*** Opening of Records shown ***

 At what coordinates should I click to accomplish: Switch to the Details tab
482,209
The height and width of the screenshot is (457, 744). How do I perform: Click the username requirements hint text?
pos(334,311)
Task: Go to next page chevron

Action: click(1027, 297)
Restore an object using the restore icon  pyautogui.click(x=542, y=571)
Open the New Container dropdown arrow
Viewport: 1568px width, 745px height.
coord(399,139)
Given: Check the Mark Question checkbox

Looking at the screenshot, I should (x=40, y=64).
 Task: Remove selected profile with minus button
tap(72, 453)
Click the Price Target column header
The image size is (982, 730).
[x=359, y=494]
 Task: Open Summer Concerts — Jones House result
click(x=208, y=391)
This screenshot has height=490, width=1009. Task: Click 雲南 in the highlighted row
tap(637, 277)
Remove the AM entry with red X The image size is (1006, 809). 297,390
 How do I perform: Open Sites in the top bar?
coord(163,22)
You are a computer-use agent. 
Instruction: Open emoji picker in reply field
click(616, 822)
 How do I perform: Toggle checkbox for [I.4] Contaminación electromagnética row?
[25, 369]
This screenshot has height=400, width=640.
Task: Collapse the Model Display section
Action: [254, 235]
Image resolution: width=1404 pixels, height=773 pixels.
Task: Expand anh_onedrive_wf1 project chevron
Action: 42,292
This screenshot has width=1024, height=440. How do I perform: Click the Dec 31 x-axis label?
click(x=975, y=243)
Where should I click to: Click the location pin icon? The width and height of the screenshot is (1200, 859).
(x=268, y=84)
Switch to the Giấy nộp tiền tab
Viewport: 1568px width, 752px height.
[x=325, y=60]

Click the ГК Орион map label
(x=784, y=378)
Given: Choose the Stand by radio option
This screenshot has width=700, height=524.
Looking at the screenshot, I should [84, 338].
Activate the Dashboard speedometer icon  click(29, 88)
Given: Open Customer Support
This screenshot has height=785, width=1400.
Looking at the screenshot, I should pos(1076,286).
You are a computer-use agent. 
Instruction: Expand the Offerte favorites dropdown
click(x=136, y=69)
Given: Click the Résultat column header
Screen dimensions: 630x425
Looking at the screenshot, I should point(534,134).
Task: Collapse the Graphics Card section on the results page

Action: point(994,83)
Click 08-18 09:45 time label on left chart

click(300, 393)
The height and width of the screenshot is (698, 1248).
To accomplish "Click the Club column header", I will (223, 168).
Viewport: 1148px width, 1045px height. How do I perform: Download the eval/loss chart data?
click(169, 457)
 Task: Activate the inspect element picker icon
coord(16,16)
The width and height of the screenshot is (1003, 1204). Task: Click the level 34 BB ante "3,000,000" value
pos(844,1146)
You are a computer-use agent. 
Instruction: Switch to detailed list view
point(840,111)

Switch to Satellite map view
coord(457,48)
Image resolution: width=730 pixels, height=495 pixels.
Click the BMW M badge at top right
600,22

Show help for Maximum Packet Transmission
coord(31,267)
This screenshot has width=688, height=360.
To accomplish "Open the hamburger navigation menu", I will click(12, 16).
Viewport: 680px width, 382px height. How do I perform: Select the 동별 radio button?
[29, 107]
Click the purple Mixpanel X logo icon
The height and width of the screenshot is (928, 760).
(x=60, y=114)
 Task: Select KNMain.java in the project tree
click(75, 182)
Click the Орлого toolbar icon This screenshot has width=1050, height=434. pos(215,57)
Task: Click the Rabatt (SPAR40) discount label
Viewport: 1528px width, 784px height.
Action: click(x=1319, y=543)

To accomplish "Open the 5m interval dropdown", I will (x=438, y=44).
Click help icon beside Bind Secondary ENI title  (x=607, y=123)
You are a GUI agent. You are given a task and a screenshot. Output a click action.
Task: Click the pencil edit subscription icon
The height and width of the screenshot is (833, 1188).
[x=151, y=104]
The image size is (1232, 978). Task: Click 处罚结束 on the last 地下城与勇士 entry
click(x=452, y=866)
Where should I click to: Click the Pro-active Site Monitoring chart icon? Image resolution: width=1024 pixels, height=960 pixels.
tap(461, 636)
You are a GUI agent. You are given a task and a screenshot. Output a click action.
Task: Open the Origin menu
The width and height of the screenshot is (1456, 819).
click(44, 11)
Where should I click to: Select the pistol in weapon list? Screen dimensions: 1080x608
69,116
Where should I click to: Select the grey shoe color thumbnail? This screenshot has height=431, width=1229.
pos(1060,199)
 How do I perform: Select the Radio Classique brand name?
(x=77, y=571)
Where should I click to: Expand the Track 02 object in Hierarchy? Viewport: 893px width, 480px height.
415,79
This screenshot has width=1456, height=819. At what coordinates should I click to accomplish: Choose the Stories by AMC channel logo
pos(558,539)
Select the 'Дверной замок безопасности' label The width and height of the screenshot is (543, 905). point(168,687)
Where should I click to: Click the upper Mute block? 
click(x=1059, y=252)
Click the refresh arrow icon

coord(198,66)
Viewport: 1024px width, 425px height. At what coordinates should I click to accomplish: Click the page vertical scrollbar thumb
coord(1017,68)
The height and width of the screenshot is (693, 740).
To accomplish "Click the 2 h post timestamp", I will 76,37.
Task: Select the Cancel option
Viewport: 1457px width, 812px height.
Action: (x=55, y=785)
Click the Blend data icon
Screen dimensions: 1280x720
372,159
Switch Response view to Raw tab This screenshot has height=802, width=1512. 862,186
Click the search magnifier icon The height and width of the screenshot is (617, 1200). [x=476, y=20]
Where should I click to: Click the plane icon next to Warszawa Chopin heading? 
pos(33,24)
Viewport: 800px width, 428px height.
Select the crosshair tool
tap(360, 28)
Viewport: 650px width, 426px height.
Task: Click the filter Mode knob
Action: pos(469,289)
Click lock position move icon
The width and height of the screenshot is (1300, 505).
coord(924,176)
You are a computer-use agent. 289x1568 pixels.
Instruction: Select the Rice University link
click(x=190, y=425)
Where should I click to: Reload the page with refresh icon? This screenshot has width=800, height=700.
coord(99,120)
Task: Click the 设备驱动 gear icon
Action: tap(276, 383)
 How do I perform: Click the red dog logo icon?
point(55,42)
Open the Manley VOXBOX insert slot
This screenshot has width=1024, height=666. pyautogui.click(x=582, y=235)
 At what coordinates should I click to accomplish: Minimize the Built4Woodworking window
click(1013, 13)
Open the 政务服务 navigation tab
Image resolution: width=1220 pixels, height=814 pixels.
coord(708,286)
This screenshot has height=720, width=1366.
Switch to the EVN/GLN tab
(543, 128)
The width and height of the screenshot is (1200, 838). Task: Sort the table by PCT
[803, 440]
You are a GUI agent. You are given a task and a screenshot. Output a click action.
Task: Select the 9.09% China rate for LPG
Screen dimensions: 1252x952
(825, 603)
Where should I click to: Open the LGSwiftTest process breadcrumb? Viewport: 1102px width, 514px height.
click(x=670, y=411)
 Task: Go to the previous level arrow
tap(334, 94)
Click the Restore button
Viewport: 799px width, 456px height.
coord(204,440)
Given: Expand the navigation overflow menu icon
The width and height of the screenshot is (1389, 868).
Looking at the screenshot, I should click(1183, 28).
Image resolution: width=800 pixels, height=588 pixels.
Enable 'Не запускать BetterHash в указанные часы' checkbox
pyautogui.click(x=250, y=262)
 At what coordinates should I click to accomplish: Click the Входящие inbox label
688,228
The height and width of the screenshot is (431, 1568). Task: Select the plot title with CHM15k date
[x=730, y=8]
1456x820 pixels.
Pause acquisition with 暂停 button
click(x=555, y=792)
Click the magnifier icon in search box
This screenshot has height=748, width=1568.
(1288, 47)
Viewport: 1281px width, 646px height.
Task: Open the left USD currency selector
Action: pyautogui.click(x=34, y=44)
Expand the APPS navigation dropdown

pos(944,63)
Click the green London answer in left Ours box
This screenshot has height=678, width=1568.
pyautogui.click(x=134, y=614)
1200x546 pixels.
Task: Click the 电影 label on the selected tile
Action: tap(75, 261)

*** Close of Records shown ***

What to do -
Would you filter the entries above and keep each line that has the word "will"?

Your solution -
To accomplish "Click the Club column header", I will (223, 168).
To accomplish "Open the hamburger navigation menu", I will click(12, 16).
To accomplish "Open the 5m interval dropdown", I will (x=438, y=44).
To accomplish "Click the 2 h post timestamp", I will 76,37.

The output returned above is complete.